Parents of a comatose five-year old are seeking permission from a UK court to move their daughter to Italy to seek medical treatment after British doctors ordered the removal of life support.
Tafida Raqeeb suffered a brain arteriovenous malformation (AVM) on February 9, and has been in a coma her since.An AVM is an abnormal connection between arteries and veins, which resulted in respiratory arrest and a traumatic brain injury, according to a Catholic News Agency report.

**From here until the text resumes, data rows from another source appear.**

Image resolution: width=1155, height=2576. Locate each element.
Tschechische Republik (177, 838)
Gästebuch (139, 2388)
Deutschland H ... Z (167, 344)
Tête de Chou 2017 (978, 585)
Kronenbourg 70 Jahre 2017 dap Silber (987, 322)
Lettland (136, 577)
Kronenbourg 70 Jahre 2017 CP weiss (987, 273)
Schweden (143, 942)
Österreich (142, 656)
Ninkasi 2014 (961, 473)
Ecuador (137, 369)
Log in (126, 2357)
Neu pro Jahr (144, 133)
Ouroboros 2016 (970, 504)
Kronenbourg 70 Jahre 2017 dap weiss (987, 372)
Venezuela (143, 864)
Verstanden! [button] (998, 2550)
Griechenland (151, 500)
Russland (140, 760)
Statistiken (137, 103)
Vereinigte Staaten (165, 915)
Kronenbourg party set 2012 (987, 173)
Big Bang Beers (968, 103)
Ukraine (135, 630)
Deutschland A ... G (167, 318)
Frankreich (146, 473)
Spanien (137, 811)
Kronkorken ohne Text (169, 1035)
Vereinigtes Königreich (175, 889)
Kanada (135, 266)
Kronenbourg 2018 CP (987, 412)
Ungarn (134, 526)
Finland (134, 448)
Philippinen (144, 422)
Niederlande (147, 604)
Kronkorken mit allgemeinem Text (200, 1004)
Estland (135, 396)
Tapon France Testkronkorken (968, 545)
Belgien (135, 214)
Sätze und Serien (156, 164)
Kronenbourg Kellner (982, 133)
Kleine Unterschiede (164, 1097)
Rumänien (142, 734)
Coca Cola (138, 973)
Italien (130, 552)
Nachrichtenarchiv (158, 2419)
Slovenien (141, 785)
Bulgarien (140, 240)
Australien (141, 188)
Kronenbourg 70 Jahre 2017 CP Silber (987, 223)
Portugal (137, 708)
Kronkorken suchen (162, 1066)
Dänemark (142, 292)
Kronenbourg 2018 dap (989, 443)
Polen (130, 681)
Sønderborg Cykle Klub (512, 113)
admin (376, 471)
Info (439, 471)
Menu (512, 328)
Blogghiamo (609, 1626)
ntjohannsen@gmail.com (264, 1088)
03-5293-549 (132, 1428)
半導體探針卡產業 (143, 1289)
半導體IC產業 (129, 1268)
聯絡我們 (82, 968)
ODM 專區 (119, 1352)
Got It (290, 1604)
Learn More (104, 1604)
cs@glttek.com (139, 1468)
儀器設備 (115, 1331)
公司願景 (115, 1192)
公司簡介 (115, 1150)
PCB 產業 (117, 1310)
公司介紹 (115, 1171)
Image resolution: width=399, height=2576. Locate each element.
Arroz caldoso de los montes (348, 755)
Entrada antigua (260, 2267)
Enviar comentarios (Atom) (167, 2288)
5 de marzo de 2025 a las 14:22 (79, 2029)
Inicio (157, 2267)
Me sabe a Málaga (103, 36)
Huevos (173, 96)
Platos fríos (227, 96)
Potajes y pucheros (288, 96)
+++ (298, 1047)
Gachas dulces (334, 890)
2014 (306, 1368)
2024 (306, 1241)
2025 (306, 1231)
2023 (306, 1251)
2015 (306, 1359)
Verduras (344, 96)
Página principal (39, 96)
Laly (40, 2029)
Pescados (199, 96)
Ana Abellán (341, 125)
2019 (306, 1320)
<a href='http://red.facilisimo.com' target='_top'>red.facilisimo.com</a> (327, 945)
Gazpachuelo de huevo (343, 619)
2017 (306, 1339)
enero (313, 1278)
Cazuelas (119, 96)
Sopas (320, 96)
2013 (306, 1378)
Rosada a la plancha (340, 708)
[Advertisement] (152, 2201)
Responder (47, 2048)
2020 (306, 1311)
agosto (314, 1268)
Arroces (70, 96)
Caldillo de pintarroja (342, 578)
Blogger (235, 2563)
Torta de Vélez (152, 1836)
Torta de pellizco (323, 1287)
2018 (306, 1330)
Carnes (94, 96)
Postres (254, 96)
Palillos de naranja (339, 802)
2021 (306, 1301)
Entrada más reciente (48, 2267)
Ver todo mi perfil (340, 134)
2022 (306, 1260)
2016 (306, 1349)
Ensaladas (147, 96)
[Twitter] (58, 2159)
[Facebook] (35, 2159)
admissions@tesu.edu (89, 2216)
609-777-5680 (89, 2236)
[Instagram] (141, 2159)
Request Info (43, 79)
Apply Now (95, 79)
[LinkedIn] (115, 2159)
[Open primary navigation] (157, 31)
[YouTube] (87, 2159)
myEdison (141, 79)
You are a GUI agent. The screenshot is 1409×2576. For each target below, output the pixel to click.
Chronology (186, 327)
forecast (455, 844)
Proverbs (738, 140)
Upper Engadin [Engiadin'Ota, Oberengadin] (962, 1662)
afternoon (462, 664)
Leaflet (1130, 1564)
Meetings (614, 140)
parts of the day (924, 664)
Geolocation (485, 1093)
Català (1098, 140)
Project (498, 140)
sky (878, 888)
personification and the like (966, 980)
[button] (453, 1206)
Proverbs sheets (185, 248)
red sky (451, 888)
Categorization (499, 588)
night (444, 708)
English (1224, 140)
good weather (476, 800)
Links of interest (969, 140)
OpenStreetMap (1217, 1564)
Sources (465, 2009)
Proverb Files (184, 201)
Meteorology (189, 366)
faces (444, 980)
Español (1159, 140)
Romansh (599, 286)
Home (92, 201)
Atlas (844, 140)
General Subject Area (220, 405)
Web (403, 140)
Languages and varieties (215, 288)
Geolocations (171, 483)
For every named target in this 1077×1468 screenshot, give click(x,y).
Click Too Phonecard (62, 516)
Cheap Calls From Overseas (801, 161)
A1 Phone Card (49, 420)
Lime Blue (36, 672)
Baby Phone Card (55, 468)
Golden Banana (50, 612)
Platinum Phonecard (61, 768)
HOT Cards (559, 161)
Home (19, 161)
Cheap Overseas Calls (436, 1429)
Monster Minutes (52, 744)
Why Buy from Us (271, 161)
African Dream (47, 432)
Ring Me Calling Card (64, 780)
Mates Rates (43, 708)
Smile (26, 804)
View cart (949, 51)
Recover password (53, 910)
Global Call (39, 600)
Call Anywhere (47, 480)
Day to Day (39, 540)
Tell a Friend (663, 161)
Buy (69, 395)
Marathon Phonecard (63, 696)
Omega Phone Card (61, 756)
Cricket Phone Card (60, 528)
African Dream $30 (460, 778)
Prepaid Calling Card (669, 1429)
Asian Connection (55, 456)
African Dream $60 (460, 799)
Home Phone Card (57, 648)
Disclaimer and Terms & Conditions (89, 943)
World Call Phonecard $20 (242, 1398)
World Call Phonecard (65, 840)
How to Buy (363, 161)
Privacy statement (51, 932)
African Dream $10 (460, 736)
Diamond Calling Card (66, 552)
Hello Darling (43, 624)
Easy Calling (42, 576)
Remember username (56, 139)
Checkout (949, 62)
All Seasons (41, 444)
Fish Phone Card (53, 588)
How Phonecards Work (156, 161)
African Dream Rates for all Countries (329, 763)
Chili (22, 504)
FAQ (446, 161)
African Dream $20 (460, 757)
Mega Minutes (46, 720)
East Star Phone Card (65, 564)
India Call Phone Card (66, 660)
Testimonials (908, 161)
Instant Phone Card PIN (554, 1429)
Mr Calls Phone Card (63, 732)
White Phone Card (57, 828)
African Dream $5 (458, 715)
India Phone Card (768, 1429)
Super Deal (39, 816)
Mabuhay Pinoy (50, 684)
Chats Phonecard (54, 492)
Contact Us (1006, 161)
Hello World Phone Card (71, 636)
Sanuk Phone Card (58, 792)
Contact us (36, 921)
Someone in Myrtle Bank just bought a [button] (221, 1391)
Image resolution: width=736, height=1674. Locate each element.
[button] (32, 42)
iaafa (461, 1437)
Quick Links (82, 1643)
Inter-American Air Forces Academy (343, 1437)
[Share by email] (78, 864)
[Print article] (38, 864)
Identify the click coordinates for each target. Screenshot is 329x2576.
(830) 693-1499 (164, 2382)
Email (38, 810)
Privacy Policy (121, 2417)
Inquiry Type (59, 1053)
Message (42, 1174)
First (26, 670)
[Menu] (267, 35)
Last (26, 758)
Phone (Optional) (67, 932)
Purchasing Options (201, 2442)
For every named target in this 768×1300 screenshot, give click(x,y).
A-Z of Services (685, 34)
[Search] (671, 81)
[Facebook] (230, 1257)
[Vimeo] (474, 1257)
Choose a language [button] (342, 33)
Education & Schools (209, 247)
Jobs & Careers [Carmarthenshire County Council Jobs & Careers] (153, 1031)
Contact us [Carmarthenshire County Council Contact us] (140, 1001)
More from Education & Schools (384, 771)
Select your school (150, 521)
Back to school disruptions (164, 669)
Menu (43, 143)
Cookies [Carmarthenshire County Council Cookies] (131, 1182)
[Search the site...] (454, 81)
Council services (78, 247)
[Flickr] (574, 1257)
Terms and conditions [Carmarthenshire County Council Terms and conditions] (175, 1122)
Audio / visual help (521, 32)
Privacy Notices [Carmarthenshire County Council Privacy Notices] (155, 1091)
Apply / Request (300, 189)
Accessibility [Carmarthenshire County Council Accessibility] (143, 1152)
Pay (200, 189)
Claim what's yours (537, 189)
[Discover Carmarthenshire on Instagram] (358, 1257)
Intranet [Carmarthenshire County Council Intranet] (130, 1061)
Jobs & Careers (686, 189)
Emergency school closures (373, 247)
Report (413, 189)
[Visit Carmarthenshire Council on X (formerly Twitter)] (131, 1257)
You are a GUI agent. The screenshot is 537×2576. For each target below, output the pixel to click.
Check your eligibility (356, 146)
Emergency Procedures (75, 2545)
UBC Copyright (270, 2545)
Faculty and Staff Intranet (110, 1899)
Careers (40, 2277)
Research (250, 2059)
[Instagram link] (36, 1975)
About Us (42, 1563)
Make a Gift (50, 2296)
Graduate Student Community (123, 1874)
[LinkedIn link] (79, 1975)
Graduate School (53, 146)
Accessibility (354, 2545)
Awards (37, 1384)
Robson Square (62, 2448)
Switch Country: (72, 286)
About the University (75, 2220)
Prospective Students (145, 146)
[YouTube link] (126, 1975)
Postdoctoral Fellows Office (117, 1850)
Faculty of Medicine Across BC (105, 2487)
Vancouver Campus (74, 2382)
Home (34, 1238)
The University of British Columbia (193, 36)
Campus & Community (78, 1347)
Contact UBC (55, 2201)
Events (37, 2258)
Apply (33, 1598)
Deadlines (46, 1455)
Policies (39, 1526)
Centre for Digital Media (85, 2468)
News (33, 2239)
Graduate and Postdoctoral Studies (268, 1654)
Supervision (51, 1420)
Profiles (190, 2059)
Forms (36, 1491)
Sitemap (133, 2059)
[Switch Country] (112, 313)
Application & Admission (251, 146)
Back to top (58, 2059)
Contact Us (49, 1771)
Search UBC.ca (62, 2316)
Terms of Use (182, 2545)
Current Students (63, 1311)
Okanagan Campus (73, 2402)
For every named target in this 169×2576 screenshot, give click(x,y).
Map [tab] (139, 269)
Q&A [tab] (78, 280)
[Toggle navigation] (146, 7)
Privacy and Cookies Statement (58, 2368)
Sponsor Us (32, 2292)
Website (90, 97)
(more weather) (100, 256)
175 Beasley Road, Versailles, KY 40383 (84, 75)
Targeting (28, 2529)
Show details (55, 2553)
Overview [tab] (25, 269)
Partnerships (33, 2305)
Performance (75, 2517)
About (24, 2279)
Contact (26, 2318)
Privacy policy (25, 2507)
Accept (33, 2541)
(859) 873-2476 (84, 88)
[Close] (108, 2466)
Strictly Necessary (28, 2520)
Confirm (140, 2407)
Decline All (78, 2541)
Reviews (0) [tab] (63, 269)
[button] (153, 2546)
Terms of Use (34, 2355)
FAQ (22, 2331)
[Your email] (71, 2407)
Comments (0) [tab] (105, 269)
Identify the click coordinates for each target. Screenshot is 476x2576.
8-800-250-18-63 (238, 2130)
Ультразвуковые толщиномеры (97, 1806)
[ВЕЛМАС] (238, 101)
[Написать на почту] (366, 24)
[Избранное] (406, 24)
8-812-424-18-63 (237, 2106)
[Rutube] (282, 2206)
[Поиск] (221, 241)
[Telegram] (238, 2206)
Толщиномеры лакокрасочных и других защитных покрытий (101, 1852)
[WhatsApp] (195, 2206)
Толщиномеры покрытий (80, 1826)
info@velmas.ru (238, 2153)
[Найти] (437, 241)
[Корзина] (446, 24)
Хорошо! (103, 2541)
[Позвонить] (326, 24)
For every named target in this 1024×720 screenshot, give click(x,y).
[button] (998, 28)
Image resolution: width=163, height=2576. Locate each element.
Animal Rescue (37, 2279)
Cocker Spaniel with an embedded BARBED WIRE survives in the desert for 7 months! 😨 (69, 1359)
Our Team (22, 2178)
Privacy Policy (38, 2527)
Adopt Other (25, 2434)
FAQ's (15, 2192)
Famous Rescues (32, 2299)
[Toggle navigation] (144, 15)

According to CNA, doctors at the Royal London Hospital determined that “further invasive medical treatment is futile.” Tafida’s parents have since consulted doctors at Gaslini Children’s Hospital in Genoa Italy, who examined the child by video link, and agreed to treat her in Italy.
While UK doctors have said she is brain dead and has no chance of recovery, the doctors in Italy do not believe that to be the case.
An online petition calling for the Royal London Hospital to allow Tafida to be transferred to Genoa makes the case that she is not brain dead:
“Following extensive brain surgery at King’s College hospital, doctors informed her parents that she was brain dead and to consider making preparations for her funeral,” reads the petition. “A brain stem test indicated that Tafida did not meet the qualification of ‘brain death’ as she made gasping movements and therefore could not be removed from the ventilator.”
The case echoes that of two terminally ill children who recently died in the UK, Charlie Gard and Alfie Evans. In the 2017 case of Charlie Gard, the 11-month old died after doctors removed his life support. His parents had requested permission to move him to the United States for further treatment. Months later, toddler Alfie Evans’s parents sought to have him treated in Italy, but he died in five days after doctors removed him from his ventilator.